§ **Exercise details**:
A verbatim restatement of the data, free of pictures, is what you should output.

(Dataset entries)
☆ ☆ ☆ ☆

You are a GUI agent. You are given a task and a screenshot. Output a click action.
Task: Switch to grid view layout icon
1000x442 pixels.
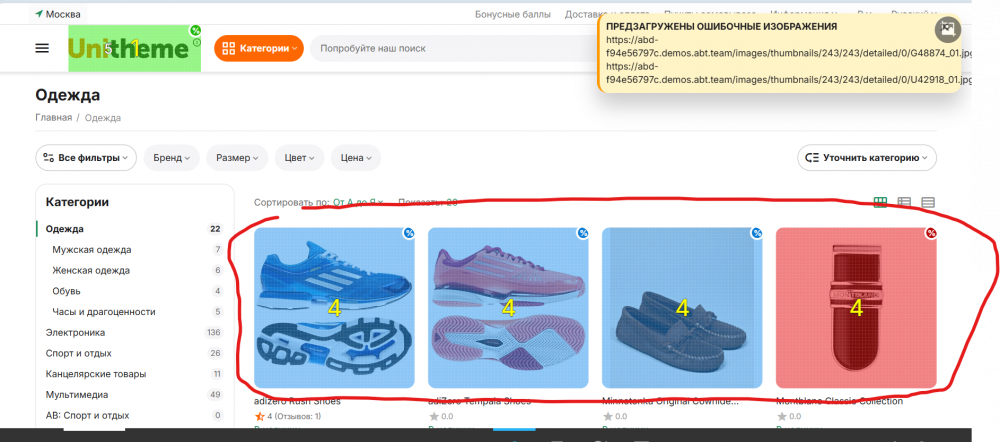click(880, 202)
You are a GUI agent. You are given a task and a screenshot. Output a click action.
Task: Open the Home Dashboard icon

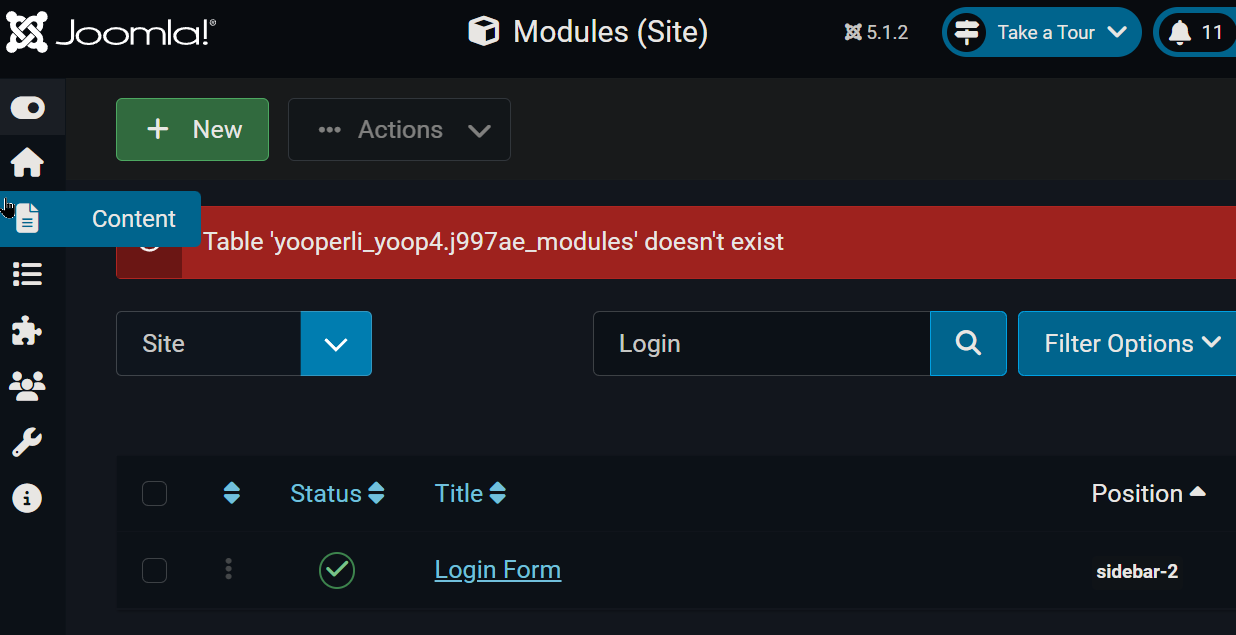click(x=27, y=162)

☆ ☆ ☆ ☆

§ **Solution for this problem**:
You are a GUI agent. You are given a task and a screenshot. Output a click action.
Task: Switch to grid view layout icon
1000x442 pixels.
click(880, 202)
You are a GUI agent. You are given a task and a screenshot. Output a click action.
Task: Open the Home Dashboard icon

click(x=27, y=162)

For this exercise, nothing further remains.